====== INFORMATION SUPPLIED ======
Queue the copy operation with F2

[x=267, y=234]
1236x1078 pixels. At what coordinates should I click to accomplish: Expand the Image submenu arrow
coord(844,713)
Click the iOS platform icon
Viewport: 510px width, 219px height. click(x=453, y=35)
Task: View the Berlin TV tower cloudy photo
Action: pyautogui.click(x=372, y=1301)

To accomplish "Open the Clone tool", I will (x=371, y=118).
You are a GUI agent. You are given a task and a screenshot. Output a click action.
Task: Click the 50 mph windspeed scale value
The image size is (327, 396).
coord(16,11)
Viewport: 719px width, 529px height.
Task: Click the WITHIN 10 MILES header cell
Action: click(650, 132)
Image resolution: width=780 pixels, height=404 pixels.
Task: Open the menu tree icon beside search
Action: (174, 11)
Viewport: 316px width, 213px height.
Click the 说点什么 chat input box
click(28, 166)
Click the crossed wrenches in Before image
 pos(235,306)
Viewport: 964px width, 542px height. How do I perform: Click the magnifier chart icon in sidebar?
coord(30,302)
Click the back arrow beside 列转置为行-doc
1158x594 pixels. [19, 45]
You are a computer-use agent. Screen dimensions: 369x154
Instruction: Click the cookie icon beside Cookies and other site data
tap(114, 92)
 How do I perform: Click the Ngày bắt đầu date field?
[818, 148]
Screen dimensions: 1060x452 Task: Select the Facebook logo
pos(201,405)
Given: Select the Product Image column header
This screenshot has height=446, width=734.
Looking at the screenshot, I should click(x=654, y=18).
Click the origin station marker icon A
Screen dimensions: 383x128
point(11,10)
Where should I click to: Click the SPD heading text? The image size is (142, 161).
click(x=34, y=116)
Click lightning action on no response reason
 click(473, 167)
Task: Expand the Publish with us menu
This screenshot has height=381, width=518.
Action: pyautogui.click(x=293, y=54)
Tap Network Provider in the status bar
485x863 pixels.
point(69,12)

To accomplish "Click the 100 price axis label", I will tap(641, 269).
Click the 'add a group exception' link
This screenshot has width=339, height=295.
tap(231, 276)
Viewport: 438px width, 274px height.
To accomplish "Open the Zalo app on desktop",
======
Return the data exactly. Include every record.

Queue the copy operation with F2

[x=267, y=234]
1236x1078 pixels. At what coordinates should I click to accomplish: Expand the Image submenu arrow
coord(844,713)
Click the iOS platform icon
Viewport: 510px width, 219px height. click(x=453, y=35)
Task: View the Berlin TV tower cloudy photo
Action: pyautogui.click(x=372, y=1301)

To accomplish "Open the Clone tool", I will (x=371, y=118).
You are a GUI agent. You are given a task and a screenshot. Output a click action.
Task: Click the 50 mph windspeed scale value
The image size is (327, 396).
coord(16,11)
Viewport: 719px width, 529px height.
Task: Click the WITHIN 10 MILES header cell
Action: click(650, 132)
Image resolution: width=780 pixels, height=404 pixels.
Task: Open the menu tree icon beside search
Action: (174, 11)
Viewport: 316px width, 213px height.
Click the 说点什么 chat input box
click(28, 166)
Click the crossed wrenches in Before image
 pos(235,306)
Viewport: 964px width, 542px height. How do I perform: Click the magnifier chart icon in sidebar?
coord(30,302)
Click the back arrow beside 列转置为行-doc
1158x594 pixels. [19, 45]
You are a computer-use agent. Screen dimensions: 369x154
Instruction: Click the cookie icon beside Cookies and other site data
tap(114, 92)
 How do I perform: Click the Ngày bắt đầu date field?
[818, 148]
Screen dimensions: 1060x452 Task: Select the Facebook logo
pos(201,405)
Given: Select the Product Image column header
This screenshot has height=446, width=734.
Looking at the screenshot, I should click(x=654, y=18).
Click the origin station marker icon A
Screen dimensions: 383x128
point(11,10)
Where should I click to: Click the SPD heading text? The image size is (142, 161).
click(x=34, y=116)
Click lightning action on no response reason
 click(473, 167)
Task: Expand the Publish with us menu
This screenshot has height=381, width=518.
Action: pyautogui.click(x=293, y=54)
Tap Network Provider in the status bar
485x863 pixels.
point(69,12)

To accomplish "Click the 100 price axis label", I will tap(641, 269).
Click the 'add a group exception' link
This screenshot has width=339, height=295.
tap(231, 276)
Viewport: 438px width, 274px height.
To accomplish "Open the Zalo app on desktop",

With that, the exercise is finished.